The extracellular matrix protein Agrin is expressed by osteoblasts and contributes to their differentiation

• Published in: Cell and tissue research Vol. 386; no. 2; pp. 335 - 347
• Main Authors: Souza, Alann Thaffarell Portilho, Lopes, Helena Bacha, Oliveira, Fabiola Singaretti, Weffort, Denise, Freitas, Gileade Pereira, Adolpho, Leticia Faustino, Fernandes, Roger Rodrigo, Rosa, Adalberto Luiz, Beloti, Marcio Mateus
• Format: Journal Article
• Language: English
• Published: Berlin/Heidelberg Springer Berlin Heidelberg 01.11.2021; Springer; Springer Nature B.V
• Subjects: 3T3 Cells; Agrin; Agrin - analysis; Agrin - genetics; Animals; Biomedical and Life Sciences; Biomedicine; Bone morphogenetic proteins; Cell Differentiation; Cells, Cultured; Chondrocytes; Chondrogenesis; Dystroglycan; Extracellular matrix; Gene Expression Regulation; Genes; Human Genetics; Humans; low density lipoprotein; Low density lipoproteins; Matrix protein; Mice; Mice, Inbred C57BL; Molecular Medicine; Osteoblastogenesis; Osteoblasts; Osteoblasts - cytology; Osteoblasts - metabolism; Osteogenesis; Proteins; Proteomics; Receptor density; Regular Article; Signal transduction; therapeutics; Wnt protein; Osteoblast; Bone; BMP; Wnt; Agrin
• ISSN: 0302-766X; 1432-0878; 1432-0878
• DOI: 10.1007/s00441-021-03494-9

The extracellular matrix protein Agrin has been detected in chondrocytes and endosteal osteoblasts but its function in osteoblast differentiation has not been investigated yet.

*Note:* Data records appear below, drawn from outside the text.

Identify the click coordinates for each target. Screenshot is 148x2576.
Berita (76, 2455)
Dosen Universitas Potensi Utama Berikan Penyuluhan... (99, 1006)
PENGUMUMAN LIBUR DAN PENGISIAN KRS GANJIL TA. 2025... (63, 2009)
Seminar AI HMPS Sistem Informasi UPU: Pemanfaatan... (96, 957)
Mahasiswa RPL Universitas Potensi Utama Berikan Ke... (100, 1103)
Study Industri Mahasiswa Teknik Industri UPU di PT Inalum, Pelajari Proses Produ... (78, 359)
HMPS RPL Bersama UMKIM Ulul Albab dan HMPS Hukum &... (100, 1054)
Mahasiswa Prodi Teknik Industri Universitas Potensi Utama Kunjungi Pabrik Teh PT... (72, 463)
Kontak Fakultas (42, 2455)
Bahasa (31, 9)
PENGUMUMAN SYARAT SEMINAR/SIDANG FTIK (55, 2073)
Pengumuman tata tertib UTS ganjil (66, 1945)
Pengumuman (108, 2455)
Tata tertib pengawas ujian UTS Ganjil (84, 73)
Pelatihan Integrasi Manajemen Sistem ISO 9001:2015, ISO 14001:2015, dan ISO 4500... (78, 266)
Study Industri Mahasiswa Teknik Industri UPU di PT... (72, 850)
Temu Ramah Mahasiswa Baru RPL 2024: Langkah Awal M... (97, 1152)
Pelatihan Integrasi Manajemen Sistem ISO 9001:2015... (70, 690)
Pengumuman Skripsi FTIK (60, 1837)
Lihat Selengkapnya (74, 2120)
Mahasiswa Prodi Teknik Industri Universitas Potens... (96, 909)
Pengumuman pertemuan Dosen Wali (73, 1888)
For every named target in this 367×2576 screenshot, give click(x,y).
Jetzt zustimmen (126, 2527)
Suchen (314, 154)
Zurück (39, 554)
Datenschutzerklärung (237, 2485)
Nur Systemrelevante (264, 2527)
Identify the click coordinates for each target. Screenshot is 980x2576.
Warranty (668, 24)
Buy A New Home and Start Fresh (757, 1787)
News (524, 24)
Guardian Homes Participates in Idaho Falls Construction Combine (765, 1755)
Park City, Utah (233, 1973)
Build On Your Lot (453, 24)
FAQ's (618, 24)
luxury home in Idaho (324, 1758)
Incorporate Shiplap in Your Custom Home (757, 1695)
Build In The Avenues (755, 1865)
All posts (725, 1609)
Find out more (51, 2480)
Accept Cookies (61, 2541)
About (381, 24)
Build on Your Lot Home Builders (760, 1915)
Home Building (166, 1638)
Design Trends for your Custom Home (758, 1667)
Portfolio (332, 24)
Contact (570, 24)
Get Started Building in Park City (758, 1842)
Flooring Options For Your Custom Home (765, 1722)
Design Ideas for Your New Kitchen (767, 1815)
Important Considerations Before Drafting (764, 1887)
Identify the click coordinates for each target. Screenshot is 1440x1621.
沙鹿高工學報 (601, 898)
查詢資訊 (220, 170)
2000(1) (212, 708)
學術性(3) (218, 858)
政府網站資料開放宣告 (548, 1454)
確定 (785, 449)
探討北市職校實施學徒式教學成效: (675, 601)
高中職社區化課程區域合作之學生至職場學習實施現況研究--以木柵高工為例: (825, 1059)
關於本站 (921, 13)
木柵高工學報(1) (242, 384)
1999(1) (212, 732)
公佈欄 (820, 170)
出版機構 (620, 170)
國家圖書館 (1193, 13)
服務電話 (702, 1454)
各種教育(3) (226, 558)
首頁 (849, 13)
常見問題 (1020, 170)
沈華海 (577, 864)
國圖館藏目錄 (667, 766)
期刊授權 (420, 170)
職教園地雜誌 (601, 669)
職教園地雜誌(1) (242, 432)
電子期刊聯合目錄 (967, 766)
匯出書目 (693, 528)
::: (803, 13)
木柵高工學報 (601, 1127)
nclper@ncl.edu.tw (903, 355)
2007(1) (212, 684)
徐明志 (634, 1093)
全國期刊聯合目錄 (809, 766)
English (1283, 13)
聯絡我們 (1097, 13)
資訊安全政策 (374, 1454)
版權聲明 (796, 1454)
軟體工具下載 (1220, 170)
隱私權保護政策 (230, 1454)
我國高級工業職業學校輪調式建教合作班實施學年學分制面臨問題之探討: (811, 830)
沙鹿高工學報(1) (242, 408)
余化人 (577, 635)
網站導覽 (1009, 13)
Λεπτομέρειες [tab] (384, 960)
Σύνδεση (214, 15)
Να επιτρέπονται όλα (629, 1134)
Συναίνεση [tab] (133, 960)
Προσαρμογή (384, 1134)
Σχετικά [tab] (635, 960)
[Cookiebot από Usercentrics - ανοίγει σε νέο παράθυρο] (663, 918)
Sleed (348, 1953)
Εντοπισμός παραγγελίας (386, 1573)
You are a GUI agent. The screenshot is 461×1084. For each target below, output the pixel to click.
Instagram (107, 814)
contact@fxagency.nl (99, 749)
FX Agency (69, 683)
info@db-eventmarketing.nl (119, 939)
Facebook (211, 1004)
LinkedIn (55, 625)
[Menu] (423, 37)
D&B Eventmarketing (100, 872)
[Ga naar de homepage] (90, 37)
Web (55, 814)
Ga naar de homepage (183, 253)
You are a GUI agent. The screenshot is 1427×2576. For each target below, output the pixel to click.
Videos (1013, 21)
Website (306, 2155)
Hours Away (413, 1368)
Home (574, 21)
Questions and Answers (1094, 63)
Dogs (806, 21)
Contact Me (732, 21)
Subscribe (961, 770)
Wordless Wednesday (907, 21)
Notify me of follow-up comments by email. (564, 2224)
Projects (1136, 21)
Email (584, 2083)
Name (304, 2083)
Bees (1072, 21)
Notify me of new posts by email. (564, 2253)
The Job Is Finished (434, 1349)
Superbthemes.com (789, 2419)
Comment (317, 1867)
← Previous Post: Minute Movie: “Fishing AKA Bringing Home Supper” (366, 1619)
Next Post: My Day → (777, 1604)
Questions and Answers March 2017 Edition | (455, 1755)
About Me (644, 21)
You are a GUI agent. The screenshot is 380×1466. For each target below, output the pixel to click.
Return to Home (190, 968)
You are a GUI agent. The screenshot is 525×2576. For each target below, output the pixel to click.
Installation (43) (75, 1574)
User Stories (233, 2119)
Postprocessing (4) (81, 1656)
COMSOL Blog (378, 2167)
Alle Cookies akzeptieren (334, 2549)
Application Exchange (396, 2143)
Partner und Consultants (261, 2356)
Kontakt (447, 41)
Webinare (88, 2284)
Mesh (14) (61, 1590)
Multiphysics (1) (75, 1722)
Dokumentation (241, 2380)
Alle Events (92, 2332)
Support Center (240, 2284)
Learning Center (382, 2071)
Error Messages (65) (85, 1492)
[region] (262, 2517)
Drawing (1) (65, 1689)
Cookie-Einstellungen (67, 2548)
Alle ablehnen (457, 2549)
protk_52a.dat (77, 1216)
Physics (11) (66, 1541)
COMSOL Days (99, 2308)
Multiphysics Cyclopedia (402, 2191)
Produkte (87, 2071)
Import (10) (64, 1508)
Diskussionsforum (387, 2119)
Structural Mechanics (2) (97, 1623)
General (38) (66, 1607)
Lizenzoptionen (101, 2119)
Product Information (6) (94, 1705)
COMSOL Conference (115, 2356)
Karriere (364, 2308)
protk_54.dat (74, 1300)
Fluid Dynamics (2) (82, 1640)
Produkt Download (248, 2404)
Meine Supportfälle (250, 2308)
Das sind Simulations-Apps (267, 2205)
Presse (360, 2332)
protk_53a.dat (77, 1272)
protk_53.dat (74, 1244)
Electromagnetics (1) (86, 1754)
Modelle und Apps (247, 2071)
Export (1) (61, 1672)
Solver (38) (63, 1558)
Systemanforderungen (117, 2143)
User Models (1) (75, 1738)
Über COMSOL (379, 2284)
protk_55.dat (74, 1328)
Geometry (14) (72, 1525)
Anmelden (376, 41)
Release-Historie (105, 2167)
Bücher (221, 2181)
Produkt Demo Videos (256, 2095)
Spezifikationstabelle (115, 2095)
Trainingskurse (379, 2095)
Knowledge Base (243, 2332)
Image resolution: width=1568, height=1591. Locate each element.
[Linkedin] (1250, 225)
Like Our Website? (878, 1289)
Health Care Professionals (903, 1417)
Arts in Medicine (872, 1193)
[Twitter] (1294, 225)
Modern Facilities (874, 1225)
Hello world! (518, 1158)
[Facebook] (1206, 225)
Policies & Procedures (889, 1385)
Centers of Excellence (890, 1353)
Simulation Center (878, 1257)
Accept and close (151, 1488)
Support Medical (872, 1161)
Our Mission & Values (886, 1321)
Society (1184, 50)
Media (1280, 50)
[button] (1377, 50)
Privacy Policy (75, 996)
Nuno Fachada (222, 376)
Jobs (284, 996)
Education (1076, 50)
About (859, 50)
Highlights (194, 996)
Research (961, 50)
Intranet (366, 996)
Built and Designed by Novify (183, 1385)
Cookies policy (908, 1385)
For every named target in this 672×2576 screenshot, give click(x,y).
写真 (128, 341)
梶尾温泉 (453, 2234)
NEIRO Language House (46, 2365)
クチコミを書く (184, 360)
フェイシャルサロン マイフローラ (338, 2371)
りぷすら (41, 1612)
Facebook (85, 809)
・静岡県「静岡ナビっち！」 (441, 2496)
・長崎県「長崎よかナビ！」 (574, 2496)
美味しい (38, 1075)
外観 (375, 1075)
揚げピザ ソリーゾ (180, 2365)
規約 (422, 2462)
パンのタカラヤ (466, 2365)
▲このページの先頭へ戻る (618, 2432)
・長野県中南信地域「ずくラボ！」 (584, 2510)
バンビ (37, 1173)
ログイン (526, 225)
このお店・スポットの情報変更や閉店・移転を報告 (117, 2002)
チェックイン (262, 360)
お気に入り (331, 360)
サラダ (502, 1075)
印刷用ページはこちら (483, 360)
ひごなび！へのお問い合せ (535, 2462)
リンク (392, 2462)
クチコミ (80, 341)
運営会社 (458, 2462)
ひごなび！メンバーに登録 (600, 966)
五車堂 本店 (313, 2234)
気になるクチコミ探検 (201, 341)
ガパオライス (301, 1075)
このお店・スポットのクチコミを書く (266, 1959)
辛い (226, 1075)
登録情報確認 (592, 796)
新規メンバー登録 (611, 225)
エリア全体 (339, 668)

Thus, it is possible that Agrin contributes to osteoblast differentiation and, due to Agrin and wingless-related integration site (Wnt) sharing the same receptor, transmembrane low-density lipoprotein receptor-related protein 4 (Lrp4), and the crosstalk between Wnt and bone morphogenetic protein (BMP) signalling, both pathways could be involved in this Agrin-mediated osteoblast differentiation. Confirming this, Agrin and its receptors Lrp4 and α-dystroglycan (Dag1) were expressed during differentiation of osteoblasts from three different sources. Moreover, the disruption of Agrin impaired the expression of its receptors and osteoblast differentiation, and the treatment with recombinant Agrin slightly increase this process. In addition, whilst Agrin knockdown downregulated the expression of genes related to Wnt and BMP signalling pathways, the addition of Agrin had no effect on these genes. Altogether, these data uncover the contribution of Agrin to osteoblast differentiation and suggest that, at least in part, an Agrin-Wnt-BMP circuit is involved in this process. This makes Agrin a candidate as target for developing new therapeutic strategies to treat bone-related diseases and injuries.